# aiptasia



## Janh (Apr 9, 2011)

I just put sand and rock in my tank on the weekend and yesterday when the sand storm cleared, I could see some small aptasia, today I have many many many of them. These things are like jack and the bean stalk, I look at them in the morning and by the time I get home from work they have doubled in size.

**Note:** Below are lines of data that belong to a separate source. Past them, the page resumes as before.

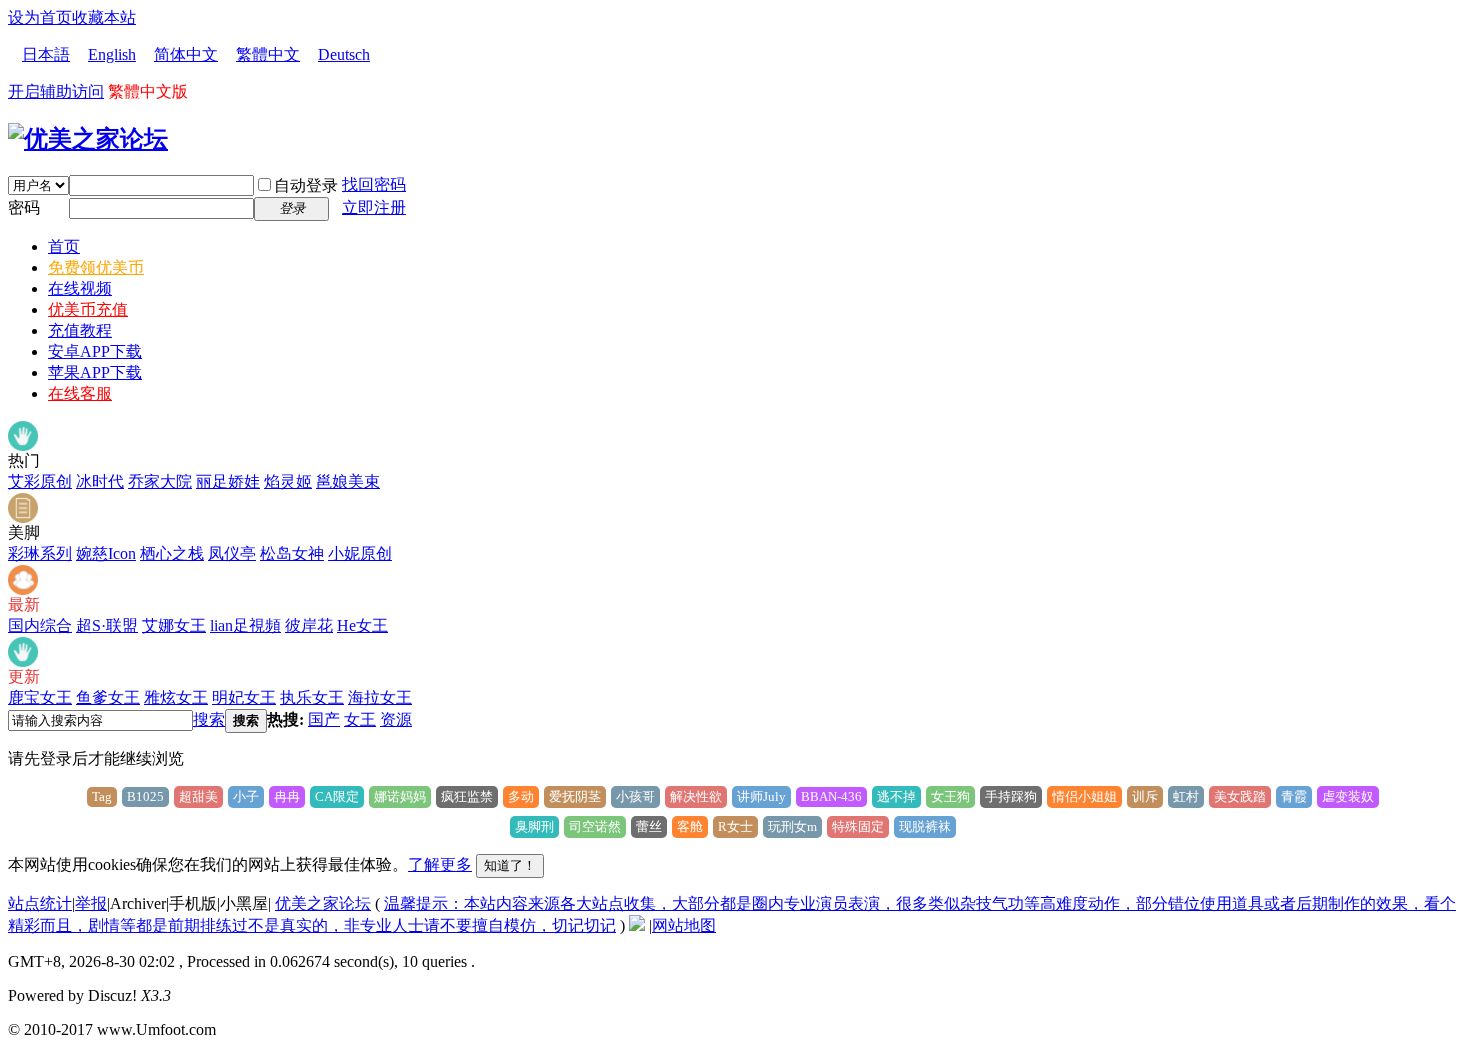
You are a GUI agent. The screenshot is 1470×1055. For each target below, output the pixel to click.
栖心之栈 (172, 553)
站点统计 (40, 903)
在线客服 (80, 393)
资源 (396, 719)
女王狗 (950, 796)
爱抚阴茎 (575, 796)
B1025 (145, 796)
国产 (324, 719)
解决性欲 (696, 796)
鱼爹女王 (108, 697)
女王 (360, 719)
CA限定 (337, 796)
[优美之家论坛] (88, 139)
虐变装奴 (1348, 796)
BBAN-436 (831, 796)
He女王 (362, 625)
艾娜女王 (174, 625)
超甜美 (198, 796)
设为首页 (40, 17)
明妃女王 (244, 697)
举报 (91, 903)
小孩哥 (635, 796)
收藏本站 (104, 17)
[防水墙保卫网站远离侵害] (637, 925)
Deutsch (344, 54)
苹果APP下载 (95, 372)
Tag (102, 796)
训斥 (1145, 796)
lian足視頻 (245, 625)
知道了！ (510, 865)
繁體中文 (268, 54)
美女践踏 (1240, 796)
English (112, 54)
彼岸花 (309, 625)
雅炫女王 (176, 697)
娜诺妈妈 (400, 796)
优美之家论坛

My question is this, how long do I need to wait before I can try throwing a couple of peppermint shrimp in there to see if they will clean them up? My tank reads 0ppm for ammonia and nitrites, if this were to remain the same by the weekend could I put a couple in the tank then or is it way too soon?


----------



## keiser (Nov 22, 2010)

You don't have to wait for the shrimp, you can get rid of them yourself, by injecting them with liquid calcium in a syringe. They die instantly.


----------



## Keri (Aug 2, 2010)

Peppermint shrimp are hit or miss when it comes to aiptasia, and they often prefer the little ones. I would just inject them, like keiser said before they get too bad


----------



## effox (Apr 21, 2010)

I used Aiptasia X (probably liquid calcium based) and it works immediately and greatly.


----------



## skabooya (Jun 15, 2010)

either try injecting them now, although it only works if they are big enough or wait until the tank is cycled and add a few pep shrimp to compensate if one doesnt eat the pest. I just bought one and was lucky that it ate aiptaisa. However dont feed very much or very often so the shrimp doesnt fill up on food and not eat the aiptaisa.


----------



## spit.fire (Jan 3, 2011)

Keri said:


> Peppermint shrimp are hit or miss when it comes to aiptasia, and they often prefer the little ones. I would just inject them, like keiser said before they get too bad


i agree with that, my peppermint shrimp never touched the aiptasia, you can also inject them with lemon juice or anything acidic

i like lemon juice because its easy to get from any grocery store


----------